BRANO PROPOSTO:
********************
Tra i segnali più riconoscibili del vandalismo, indipendentemente dall’incuria, dalla cattiva gestione, dalle polemiche che si possono fare sopra l’ineducazione che porta alla rovina dei monumenti, ci sono anche fatti che hanno qualcosa di infantile: mi riferisco alla tendenza che gli uomini hanno di lasciare, sopra gli affreschi o sopra alle colonne di monumenti antichi, memoria del proprio passaggio in forma di date e nomi, e magari anche cuori trafitti da frecce.
E’ un’abitudine, un vizio, che non appartiene, come si potrebbe credere, solo ai nostri tempi, bensì risale per secoli il corso del tempo, tanto che, talvolta, è stato efficace per individuare il momento di esecuzione di affreschi di cui non si avessero documenti. Col tempo, quindi, quello che era vandalismo diventa anche utile sul piano del documento. Certo, i motivi principali che portano alcuni a segnare in questo modo il proprio passaggio sono comunque la mancanza di vita, la stupidità, la breve illusione di vincere il senso della propria fugacità. Ma in alcuni casi l’esito di tale gesto altrimenti vandalico, distruttivo, è invece edificante, costruttivo, persino ispirazione per un’intera poetica. Come nel caso di un artista contemporaneo che si chiama Giorgio Celiberti di cui il 24 Ottobre si inaugurerà una mostra allo “Show Room” di Telemarket a Bologna.
********************
MATERIALE ARCHIVIATO:
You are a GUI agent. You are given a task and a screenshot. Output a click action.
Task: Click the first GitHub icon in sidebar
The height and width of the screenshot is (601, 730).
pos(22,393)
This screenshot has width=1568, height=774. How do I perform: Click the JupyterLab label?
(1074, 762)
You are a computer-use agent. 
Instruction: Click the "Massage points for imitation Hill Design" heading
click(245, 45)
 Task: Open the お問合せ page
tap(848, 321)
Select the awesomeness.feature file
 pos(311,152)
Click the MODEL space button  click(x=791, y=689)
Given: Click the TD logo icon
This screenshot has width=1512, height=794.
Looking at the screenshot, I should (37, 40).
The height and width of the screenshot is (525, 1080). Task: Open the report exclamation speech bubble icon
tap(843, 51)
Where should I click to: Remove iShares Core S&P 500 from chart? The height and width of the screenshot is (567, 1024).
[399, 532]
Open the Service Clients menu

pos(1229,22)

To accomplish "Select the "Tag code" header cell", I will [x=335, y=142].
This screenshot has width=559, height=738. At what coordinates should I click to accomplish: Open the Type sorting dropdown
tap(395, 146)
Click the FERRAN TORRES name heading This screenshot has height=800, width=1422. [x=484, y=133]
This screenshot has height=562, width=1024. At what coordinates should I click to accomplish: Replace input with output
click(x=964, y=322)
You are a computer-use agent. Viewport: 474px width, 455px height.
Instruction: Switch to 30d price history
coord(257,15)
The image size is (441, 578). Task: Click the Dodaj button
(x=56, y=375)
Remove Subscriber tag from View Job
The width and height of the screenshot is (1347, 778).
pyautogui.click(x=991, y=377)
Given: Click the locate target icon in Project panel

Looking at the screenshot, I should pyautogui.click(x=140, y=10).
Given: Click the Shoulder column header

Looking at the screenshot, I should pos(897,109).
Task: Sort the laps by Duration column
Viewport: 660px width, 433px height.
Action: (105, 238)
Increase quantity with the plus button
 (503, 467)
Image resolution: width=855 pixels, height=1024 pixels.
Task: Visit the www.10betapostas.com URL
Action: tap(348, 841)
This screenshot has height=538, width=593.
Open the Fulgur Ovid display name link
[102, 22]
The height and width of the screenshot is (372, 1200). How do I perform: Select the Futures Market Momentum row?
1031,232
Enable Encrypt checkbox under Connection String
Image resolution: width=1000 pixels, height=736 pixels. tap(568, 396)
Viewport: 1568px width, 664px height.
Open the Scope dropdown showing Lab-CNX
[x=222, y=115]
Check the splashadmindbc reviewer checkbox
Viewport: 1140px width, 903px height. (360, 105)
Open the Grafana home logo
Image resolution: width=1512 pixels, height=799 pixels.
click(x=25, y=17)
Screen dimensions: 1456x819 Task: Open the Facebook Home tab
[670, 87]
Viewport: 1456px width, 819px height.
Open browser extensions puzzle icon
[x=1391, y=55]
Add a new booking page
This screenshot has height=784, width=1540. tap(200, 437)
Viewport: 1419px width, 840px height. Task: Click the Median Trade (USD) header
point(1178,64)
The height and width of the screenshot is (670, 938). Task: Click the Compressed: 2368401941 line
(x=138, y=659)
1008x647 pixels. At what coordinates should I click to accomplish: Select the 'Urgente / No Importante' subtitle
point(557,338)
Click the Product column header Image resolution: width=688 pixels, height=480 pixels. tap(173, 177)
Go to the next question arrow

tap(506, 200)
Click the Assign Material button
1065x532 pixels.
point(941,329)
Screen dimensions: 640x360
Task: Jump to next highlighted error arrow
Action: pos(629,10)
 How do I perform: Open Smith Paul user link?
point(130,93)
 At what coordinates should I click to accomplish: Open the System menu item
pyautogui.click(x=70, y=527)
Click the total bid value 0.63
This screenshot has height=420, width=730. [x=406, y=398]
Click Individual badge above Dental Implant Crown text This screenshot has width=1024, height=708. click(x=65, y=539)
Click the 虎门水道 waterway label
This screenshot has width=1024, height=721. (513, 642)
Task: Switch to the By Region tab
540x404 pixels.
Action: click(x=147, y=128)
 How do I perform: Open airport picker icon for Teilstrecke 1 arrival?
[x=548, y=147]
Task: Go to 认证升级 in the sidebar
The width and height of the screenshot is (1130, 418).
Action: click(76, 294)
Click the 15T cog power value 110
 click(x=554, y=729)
********************
BREVE ESERCIZIO A: Secondo il brano proposto, presso quale sede di Bologna si inaugurerà la mostra di Giorgio Celiberti?
BREVE ESERCIZIO B: Trascriva alla lettera dal brano proposto tutto ciò che va dalle parole "E’ un’abitudine, un" fino alle parole "Telemarket a Bologna.".

RISPOSTA CORRETTA A: Allo "Show Room" di Telemarket.

RISPOSTA CORRETTA B:
E’ un’abitudine, un vizio, che non appartiene, come si potrebbe credere, solo ai nostri tempi, bensì risale per secoli il corso del tempo, tanto che, talvolta, è stato efficace per individuare il momento di esecuzione di affreschi di cui non si avessero documenti. Col tempo, quindi, quello che era vandalismo diventa anche utile sul piano del documento. Certo, i motivi principali che portano alcuni a segnare in questo modo il proprio passaggio sono comunque la mancanza di vita, la stupidità, la breve illusione di vincere il senso della propria fugacità. Ma in alcuni casi l’esito di tale gesto altrimenti vandalico, distruttivo, è invece edificante, costruttivo, persino ispirazione per un’intera poetica. Come nel caso di un artista contemporaneo che si chiama Giorgio Celiberti di cui il 24 Ottobre si inaugurerà una mostra allo “Show Room” di Telemarket a Bologna.